EXCERPT TO READ:
>>>>>
Business and Planning Act 2020
- Parliament of the United Kingdom
- Long title: An Act to make provision relating to the promotion of economic recovery and growth.
- Citation: 2020 c. 16
- Introduced by: Alok Sharma, (Secretary of State for Business, Energy and Industrial Strategy) (Commons) Earl Howe (Lords)
- Territorial extent: Part 1 Extends to England and Wales, Part 2 S 12 extends to England and Wales, Scotland and Northern Ireland, Part 2 S 13 - 14 extend to England and Wales and Scotland, Part 2 S 15 Northern Ireland, Part 3 S 16-21 England and Wales, Part 3 S 22 extends to England and Wales and Northern Ireland, Part 4 England and Wales, Scotland and Northern Ireland.

Dates
- Royal assent: 22 July 2020
- Commencement: Various, all parts in effect from 19 August 2020

Other legislation
- Amends: Consumer Credit Act 1974; Road Traffic Act 1988; Town and Country Planning Act 1990; Planning (Listed Buildings and Conservation Areas) Act 1990; Planning (Hazardous Substances) Act 1990; Licensing Act 2003; Coronavirus Act 2020;

Status: Amended

History of passage through Parliament

Records of Parliamentary debate relating to the statute from Hansard

Text of statute as originally enacted

Revised text of statute as amended

Text of the Business and Planning Act 2020 as in force today (including any amendments) within the United Kingdom, from legislation.gov.uk.
<<<<<
PROVIDED MATERIAL:
>>>>>
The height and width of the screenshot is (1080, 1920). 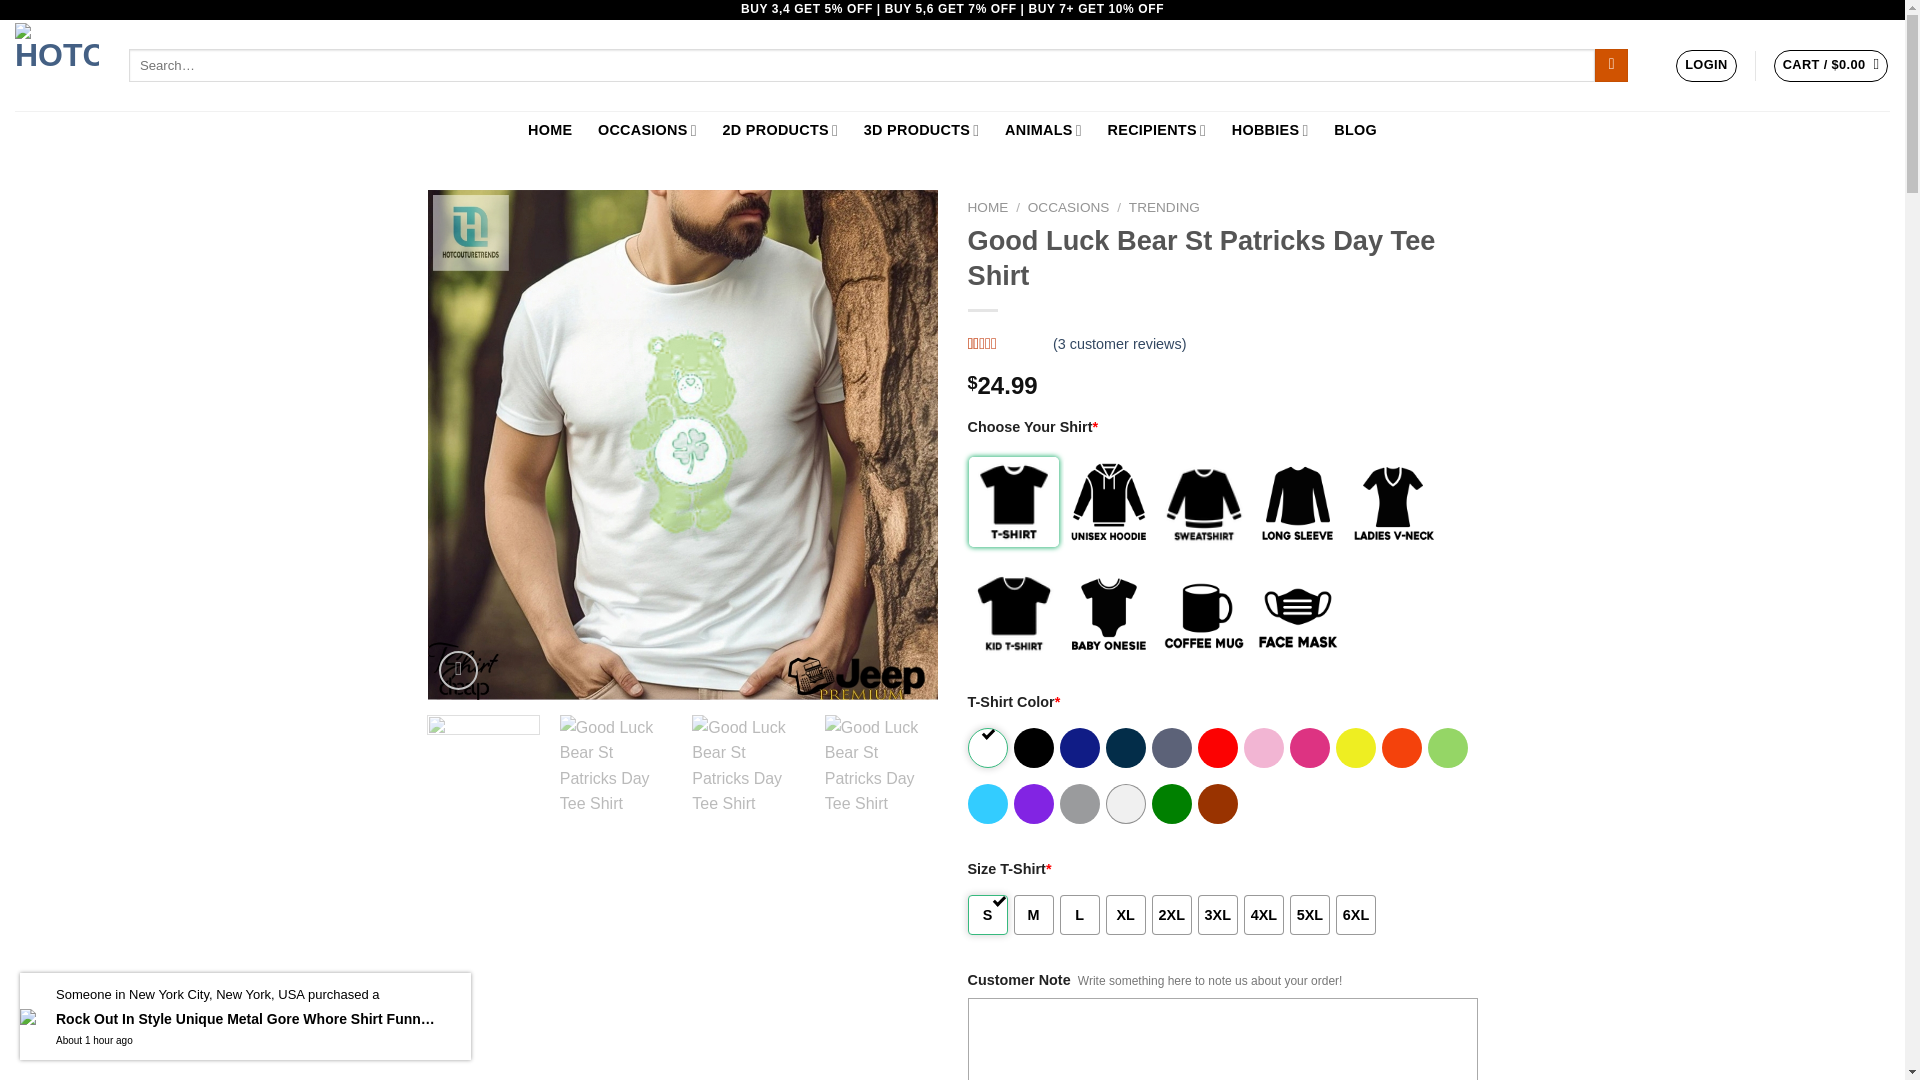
<<<<<
According to the text on the Business and Planning Act 2020, on what date did the Act receive royal assent?

22 July 2020